Fundamentalism targets the mentally ill. Fundamentalists and extremists of various religious and political beliefs are always looking for vulnerable people and may incite community action that is felonious, unlawful, dangerous, and nasty.
12. Summary
Health, healing, illness, and death all involve spirituality to some degree. In the last few decades, research has suggested that religious and spiritual practises may have beneficial effects on mental and physical well-being. In psychiatry, spirituality and religion have all been taught as part of science. Existing clinical care standards can be improved by giving more attention to spirituality, quality of life, mental health, and life philosophy in medical education and training [43] .

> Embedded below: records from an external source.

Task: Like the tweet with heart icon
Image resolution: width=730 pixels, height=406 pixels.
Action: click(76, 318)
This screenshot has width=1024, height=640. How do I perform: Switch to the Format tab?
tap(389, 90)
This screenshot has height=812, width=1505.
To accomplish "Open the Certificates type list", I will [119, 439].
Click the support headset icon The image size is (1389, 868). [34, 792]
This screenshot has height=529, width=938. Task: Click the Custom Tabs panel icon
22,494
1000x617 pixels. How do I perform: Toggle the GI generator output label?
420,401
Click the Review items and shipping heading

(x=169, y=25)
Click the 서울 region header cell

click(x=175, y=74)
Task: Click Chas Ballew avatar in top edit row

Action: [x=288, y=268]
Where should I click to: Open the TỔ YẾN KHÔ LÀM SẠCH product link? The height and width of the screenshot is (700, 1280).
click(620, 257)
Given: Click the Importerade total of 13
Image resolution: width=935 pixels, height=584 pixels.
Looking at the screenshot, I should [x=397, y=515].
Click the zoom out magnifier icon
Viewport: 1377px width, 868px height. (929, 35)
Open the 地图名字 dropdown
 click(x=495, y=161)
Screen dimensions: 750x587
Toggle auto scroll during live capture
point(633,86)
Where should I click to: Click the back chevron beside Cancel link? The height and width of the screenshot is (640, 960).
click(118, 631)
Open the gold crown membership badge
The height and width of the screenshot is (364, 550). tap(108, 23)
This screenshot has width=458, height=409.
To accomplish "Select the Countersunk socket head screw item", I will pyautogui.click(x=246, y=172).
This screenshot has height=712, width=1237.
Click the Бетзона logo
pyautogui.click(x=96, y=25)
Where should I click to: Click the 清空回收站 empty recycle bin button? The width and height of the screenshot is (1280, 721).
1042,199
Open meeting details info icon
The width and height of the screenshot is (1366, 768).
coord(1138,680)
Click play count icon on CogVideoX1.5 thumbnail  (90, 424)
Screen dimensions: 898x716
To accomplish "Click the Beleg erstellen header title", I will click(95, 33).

Human science, consciousness disciplines, and an openness to the unknown are needed to study spirituality [44] .
Researchers found that contemplative practise alters autonomic nervous system (ANS) activity and meta-cognitive self-regulation neurocognitive processes. Contemplation’s effects, however, on reflective metacognition and idea processing are poorly understood [45] [46] . An interdisciplinary, theory-driven approach that combines psychological and neuroscientific research with first- and second-person reports will broaden contemplative practises and allow contemplative science to contribute novelly to psychology, cognitive science, and neuroscience.
Eastern and western medicine and the biological basis of altered states of consciousness are advancing rapidly [4] . While the neurochemistry of alternative states suggests consciousness is multidimensional, quantum physics asserts that energy and vibration can explain consciousness. In conclusion, contemplation-based, positive relationships prevent negative experiences, loneliness, and poor health. Religion fosters positive emotions and health-promoting physiological responses. Religious groups help people cope with adversity. Social connections boost mental health, life satisfaction, life expectancy, and disease prevention. Social connectivity affects healthy ageing. Overall health affects health and well-being through physiological and psychological processes. Social connections create a caring and understanding world [35] . Numerous studies from the past have shown the positive impacts of spirituality and religion on well-being [47] .
Martin Seligman (1998) [48] stressed psychological well-being and positive psychology, which can be achieved through contemplative practises like religion and spirituality. Psychology’s “forgotten mission” is to “nurture genius” by strengthening people. “Psychology is about virtue and strength, not obliteration and weakness,” he warned. Nurturing our strengths is the only way to improve our mental health. Thus, psychology can guide global human welfare, prosperity, and welfare with traditional contemplative wisdom, even in this scientific age.
13. Limitations
The mental health benefits of contemplative practises are slow to quantify. Replicating an introspective methodology is impossible. Even with care, introspection can be biassed. Multidisciplinary approaches are needed to address broad limitations.
14. Conclusion
Spiritualism and religion’s contemplative practises are more effective complementary therapies for mental disorders because they work on a metaphysical level. They should be used alongside pharmacological treatment to gradually lower the medicine’s dosage and eventually stop it.